> [Source text]
There is someone laying on the floor in my bathroom dead.

Witness B

Why did you do it?

The Offender

It was an accident. I only meant to tie him up.

Witness B

What fully happened?

The Offender

I was sitting down playing Minecraft and my roommate said “Get ready”. I said “why, what's happening?” and he said “He's on his way, he'll be here in a minute”. As soon as the guy entered the door, my roommate put him in a headlock and I held his legs. I was sitting on his legs, turned to the TV and I felt him go limp. I felt like I was holding him for five minutes but it was more likely two. I said to my roommate, “I think he's out now”. My roommate just kept holding him in the choke hold. He twitched and my roommate said “Nah, he's not done yet”.

The guy was struggling heaps, he had a lot of fight in him. We put duct tape around his head.

Witness B

How long ago did it happen?

The Offender

About 2 hours ago[.] When we took the duct tape off his mouth, he was throwing up and it was clogged, it just kept coming. My roommate was trying to give him mouth-to-mouth with spew coming up. I told him [“]You're not fuckn’ doing much, his throat is clogged.[”]

The Offender

Do you know anybody that will move the body for me?

Witness B

I know one person. It's late notice and it probably won't happen and he won't do it for free. I'll have a chat to him and see what he would want.

The Offender

Just try.

  1. Witness B then messaged Charles Turnbull, who he had known for about four years (AF at [32]), and arranged to meet him at a storage shed in Queensland (AF at [35]). He wrote:

“Some fellas had an accident down south, there’s a job for you to go clean up, how much do you want?”

  1. He also told him that there was a body to dispose of (AF at [35]).

> [Given material]
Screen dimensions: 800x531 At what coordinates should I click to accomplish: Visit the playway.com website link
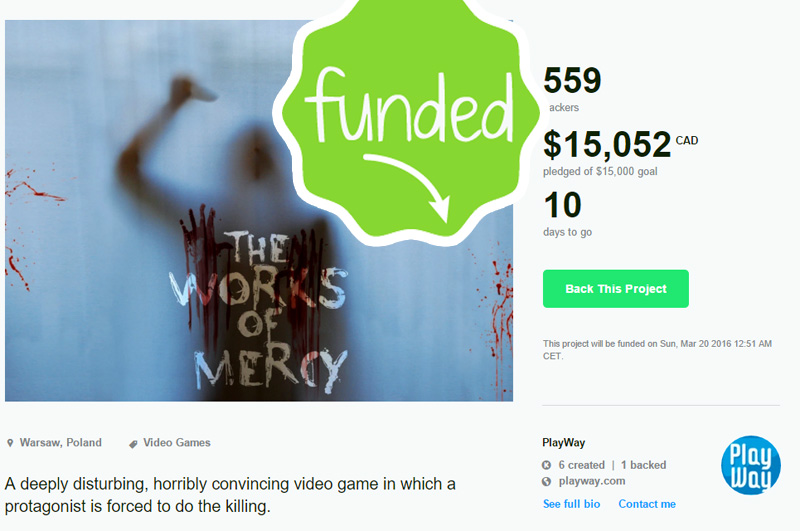pyautogui.click(x=592, y=481)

> [Requirement 1] Reproduce the part of the transcript starting with "About 2 hours" and going on through "body for me?", swapping "roommate" for "housemate".
> [Requirement 2] For each statement below, say whether it agrees with the transcript, answering yes or no and quoting the words of the transcript that decide it: (a) The Offender says the events happened about two hours earlier. (b) Witness B arranged to meet Charles Turnbull at a storage shed in Queensland. (c) The Offender says he held the man's arms.

> [Worked solution 1]
About 2 hours ago[.] When we took the duct tape off his mouth, he was throwing up and it was clogged, it just kept coming. My housemate was trying to give him mouth-to-mouth with spew coming up. I told him [“]You're not fuckn’ doing much, his throat is clogged.[”]

The Offender

Do you know anybody that will move the body for me?

> [Worked solution 2]
(a) Yes: "About 2 hours ago"
(b) Yes: "arranged to meet him at a storage shed in Queensland"
(c) No: "my roommate put him in a headlock and I held his legs"